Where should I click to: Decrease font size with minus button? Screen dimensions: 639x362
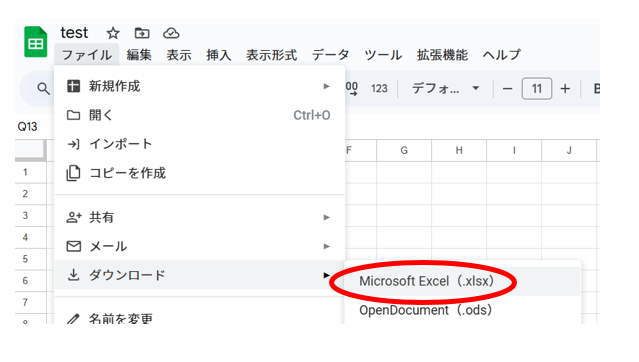(x=507, y=88)
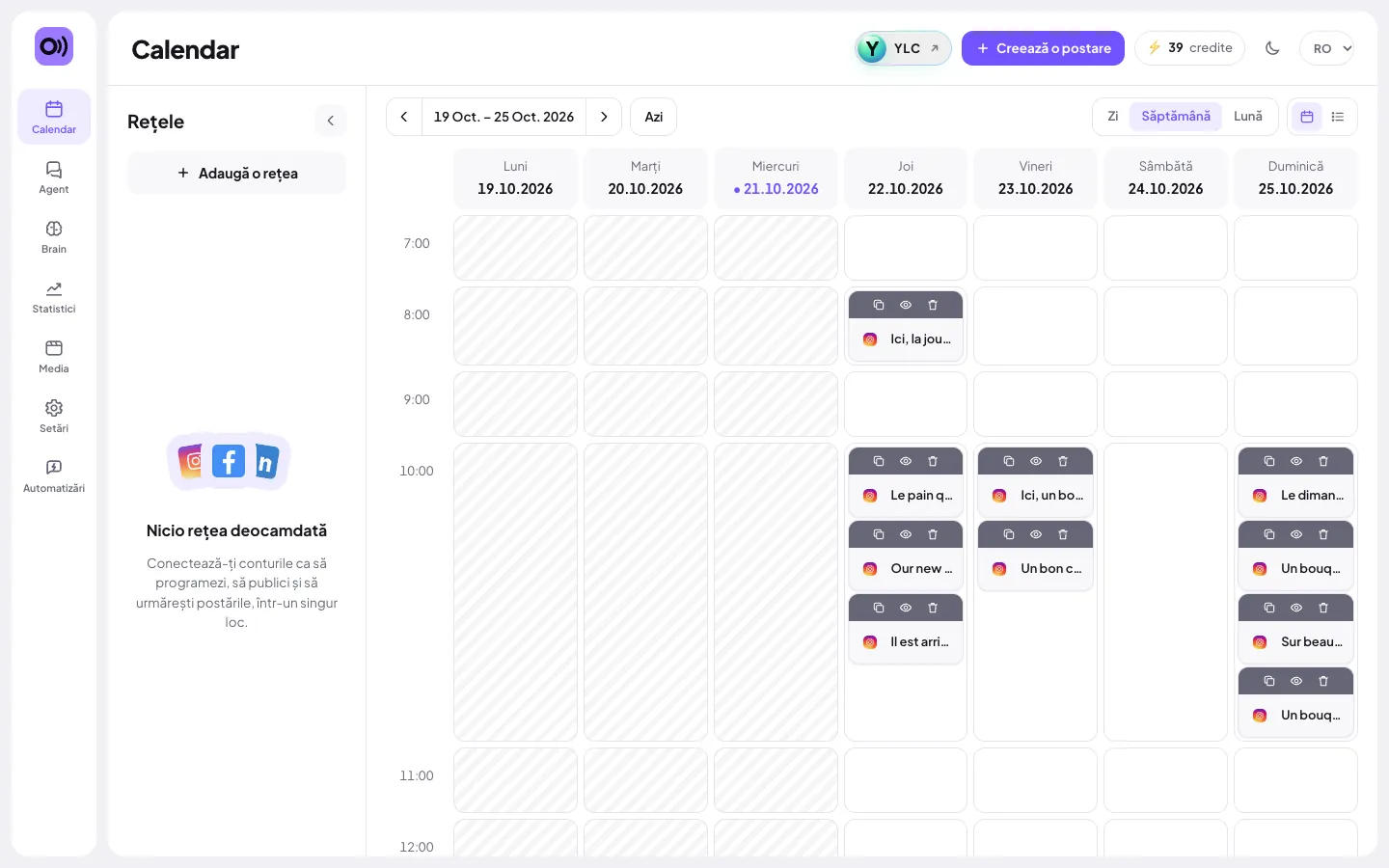Toggle dark mode moon icon

click(1272, 48)
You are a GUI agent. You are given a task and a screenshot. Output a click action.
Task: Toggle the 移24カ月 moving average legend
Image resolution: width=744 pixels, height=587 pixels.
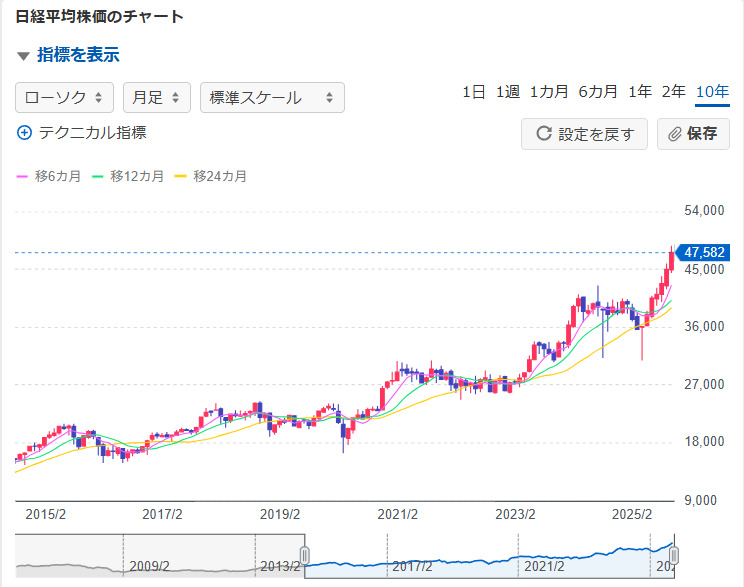tap(211, 176)
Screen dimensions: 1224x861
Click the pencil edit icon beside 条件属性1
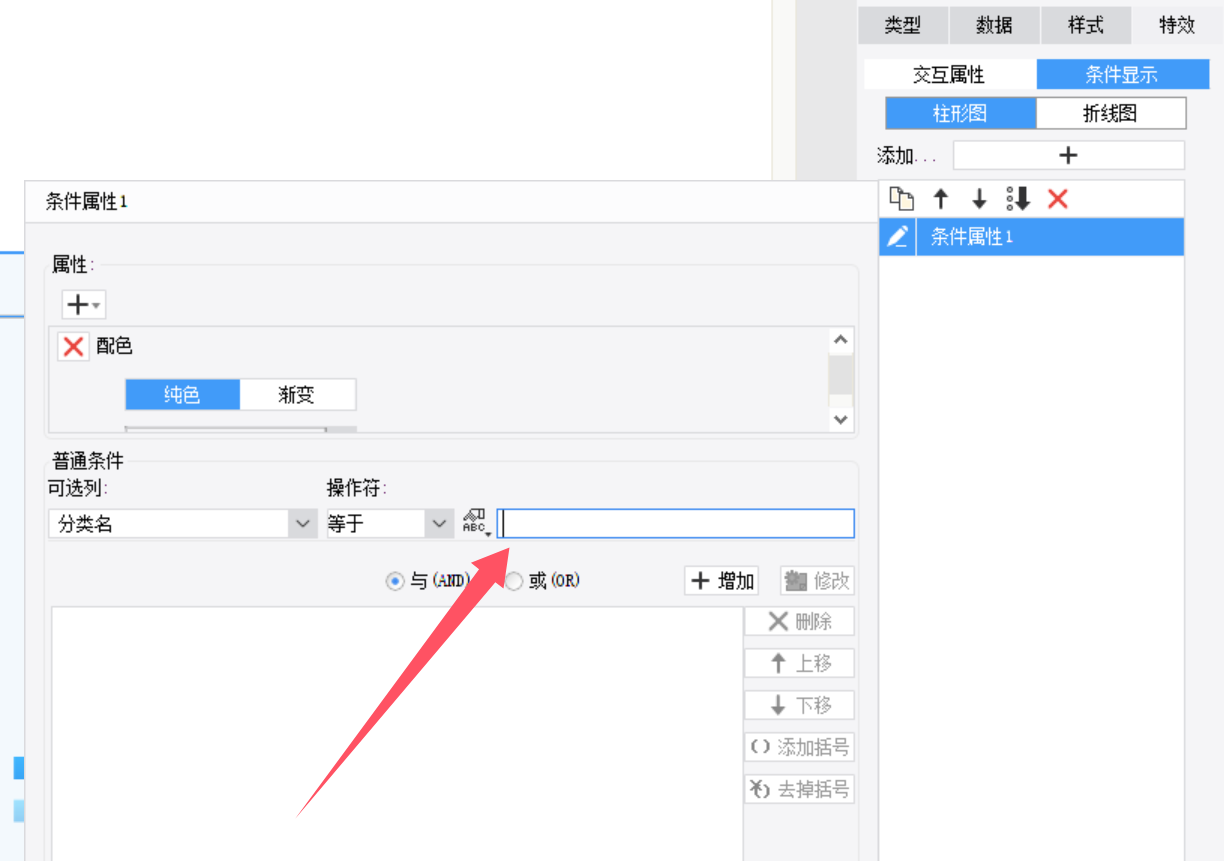pos(898,237)
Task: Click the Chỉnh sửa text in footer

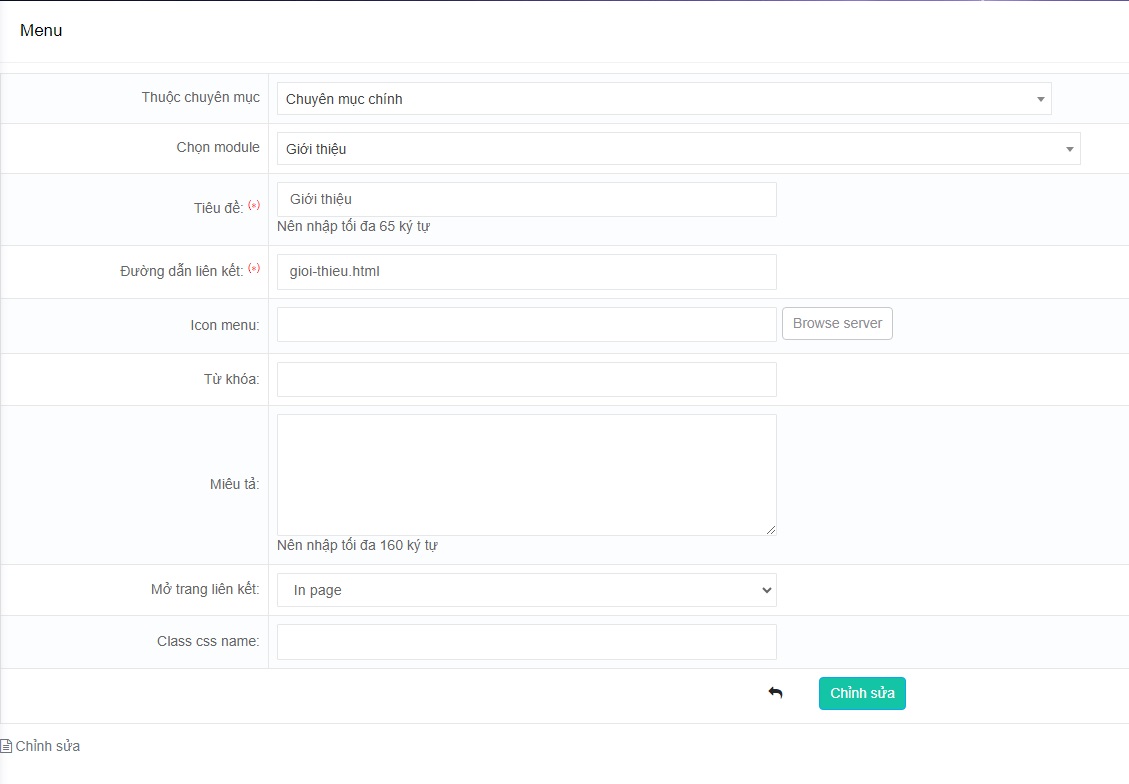Action: coord(48,746)
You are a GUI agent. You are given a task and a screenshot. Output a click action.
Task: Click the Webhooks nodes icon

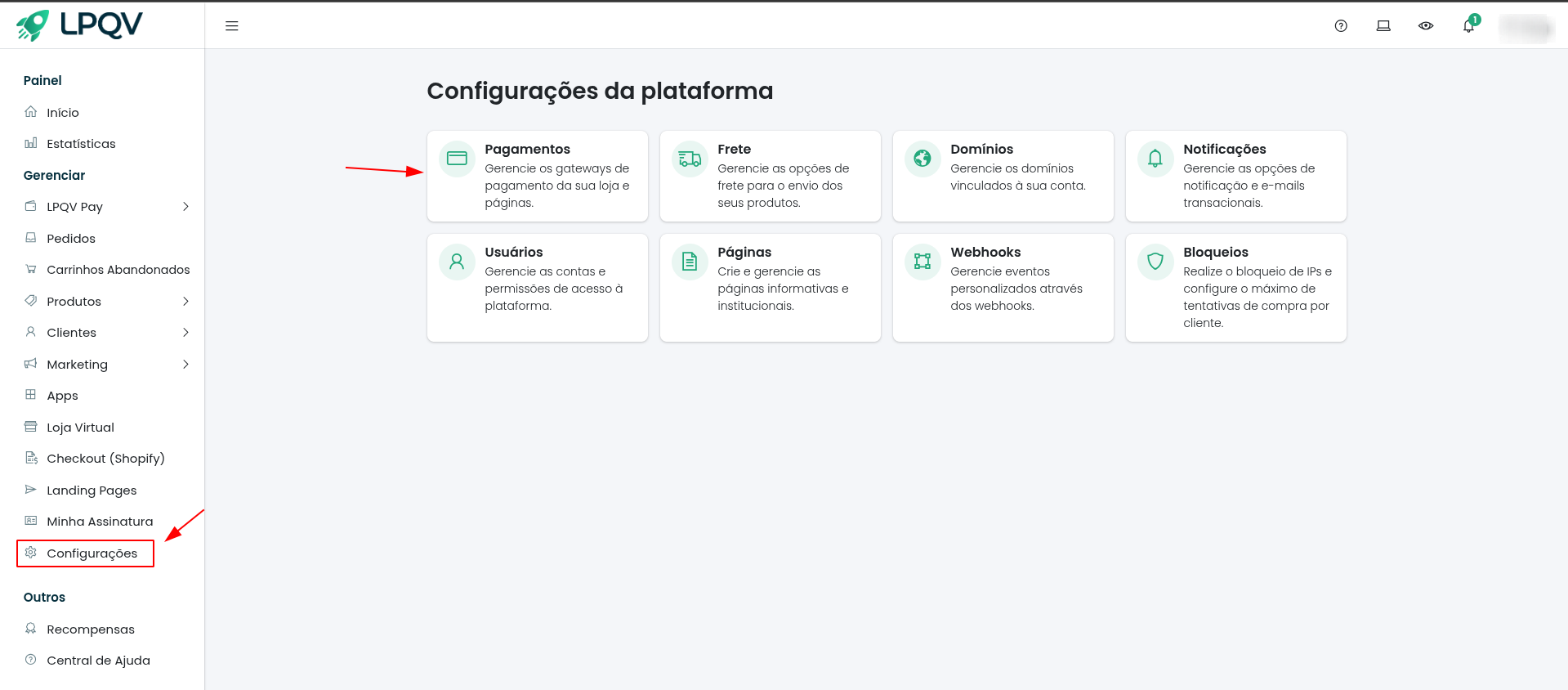(x=922, y=262)
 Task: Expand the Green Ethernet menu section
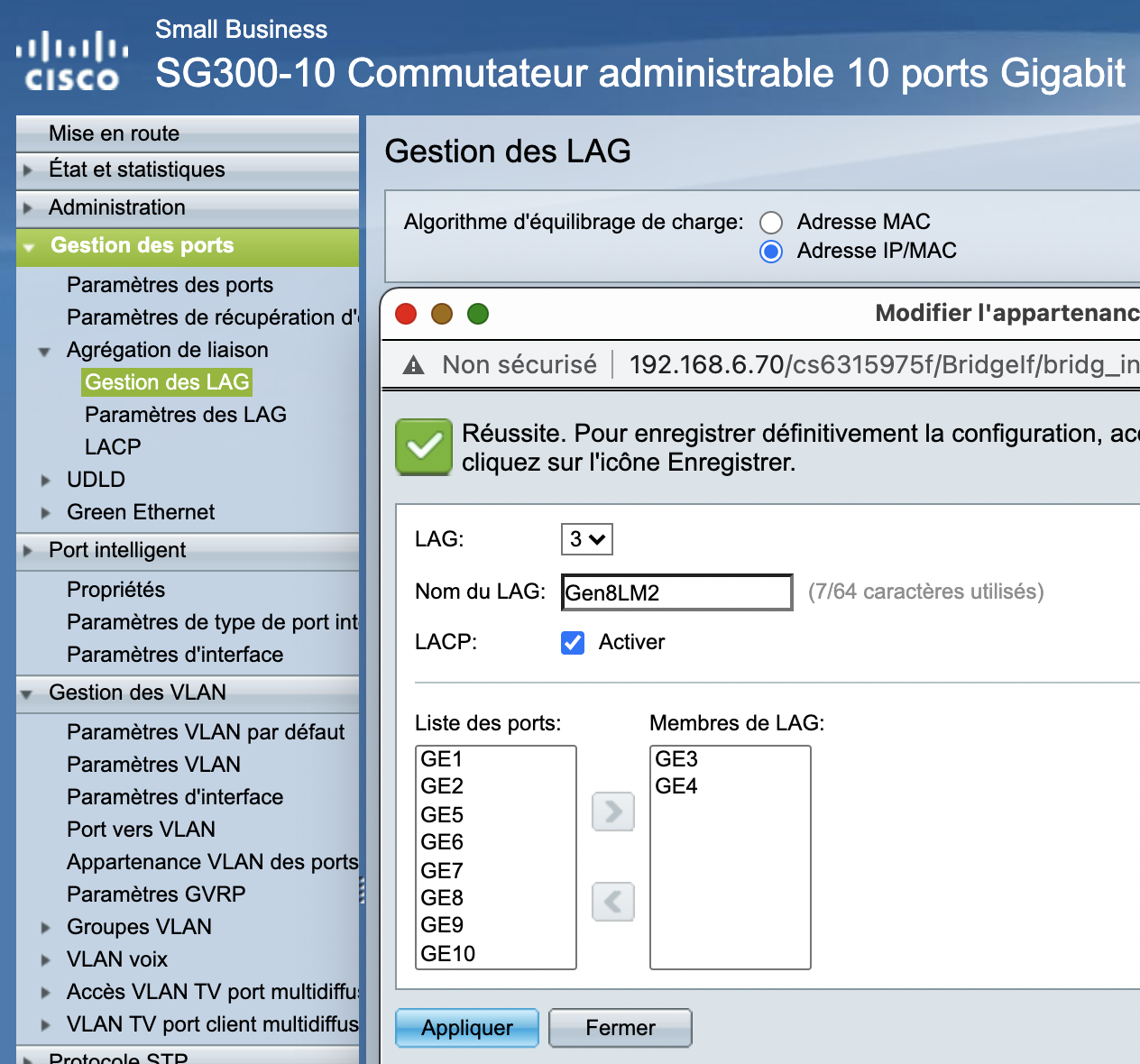point(45,513)
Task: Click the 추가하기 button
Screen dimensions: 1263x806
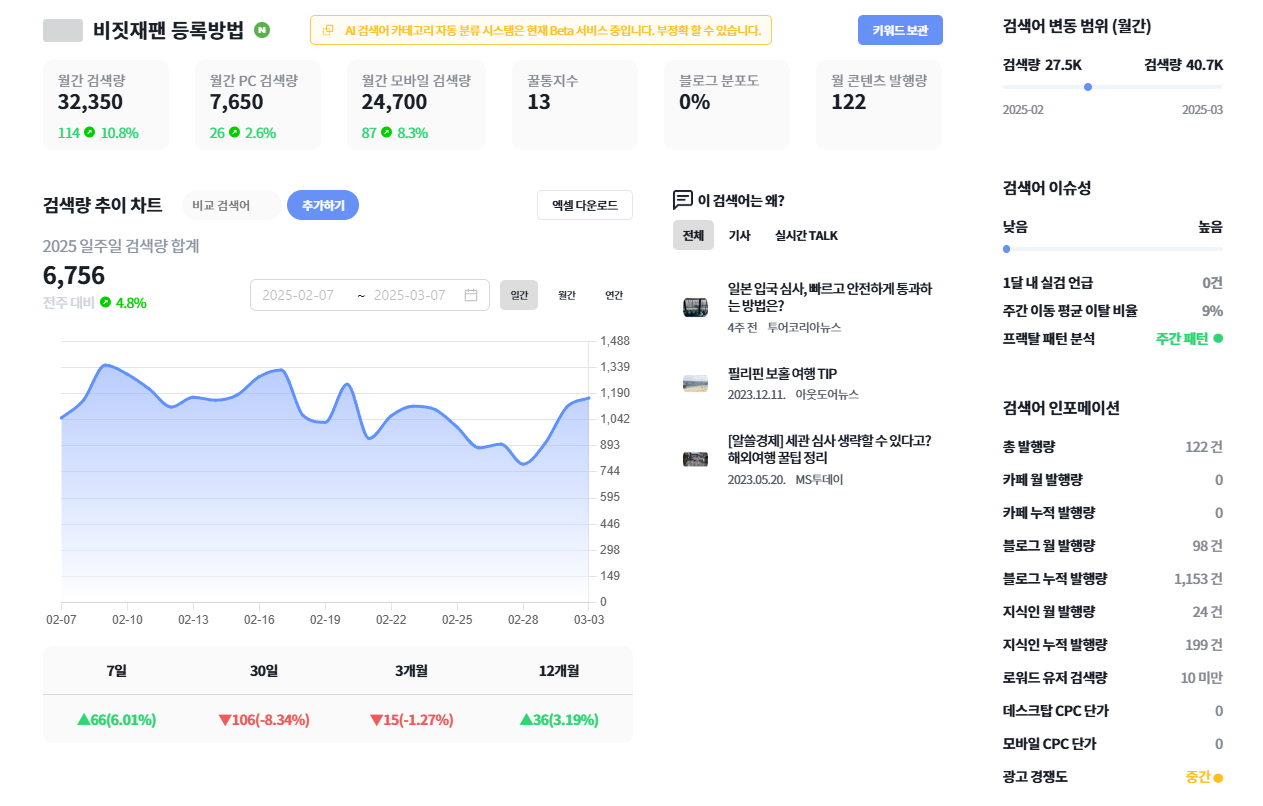Action: pyautogui.click(x=323, y=205)
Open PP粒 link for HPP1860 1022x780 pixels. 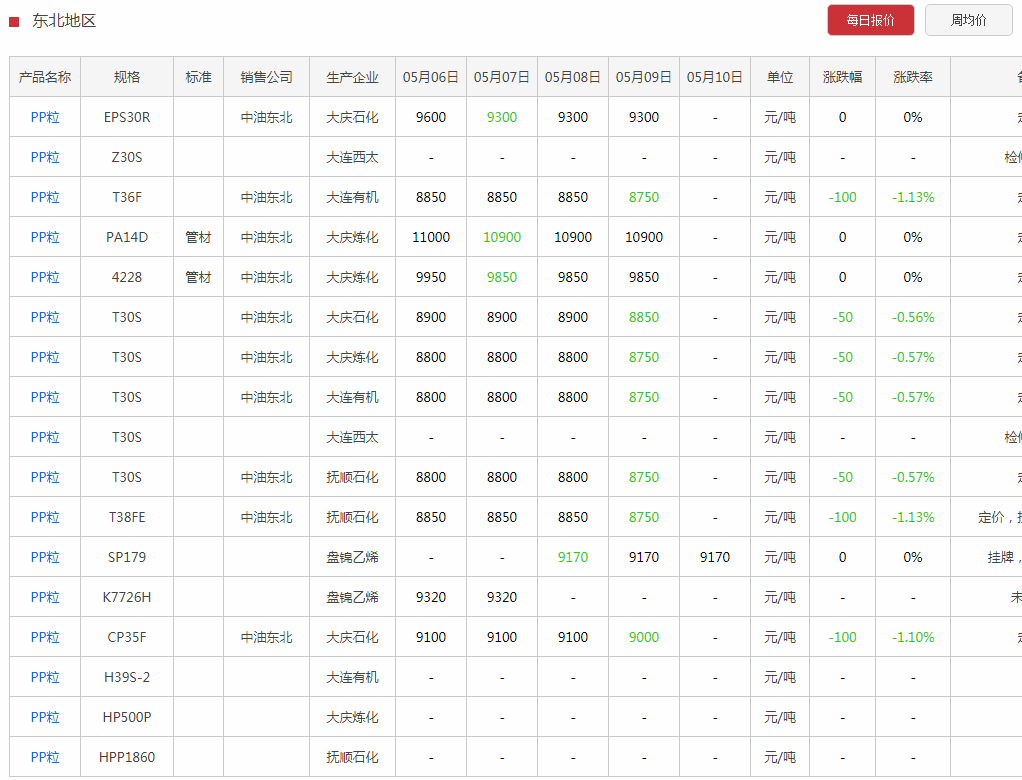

○ ○ ○ ○

* [Work to complete] Would you set down each line of the listing above exactly, apart from the pictures?

* [Answer to this exercise]
Where should I click to: Decrease font size with minus button? Screen dimensions: 639x362
(x=507, y=88)
Toggle dark mode moon icon

click(1272, 48)
You are a GUI agent. You are given a task and a screenshot. Output a click action.
Task: Toggle the 移24カ月 moving average legend
Image resolution: width=744 pixels, height=587 pixels.
tap(211, 176)
Screen dimensions: 1224x861
Click the pencil edit icon beside 条件属性1
pos(898,237)
Task: Click the Chỉnh sửa text in footer

Action: coord(48,746)
You are a GUI agent. You are given a task and a screenshot. Output a click action.
Task: Click the Webhooks nodes icon

(x=922, y=262)
 Task: Expand the Green Ethernet menu section
point(45,513)
Task: Click the 추가하기 button
Screen dimensions: 1263x806
Action: pyautogui.click(x=323, y=205)
Open PP粒 link for HPP1860 1022x780 pixels. 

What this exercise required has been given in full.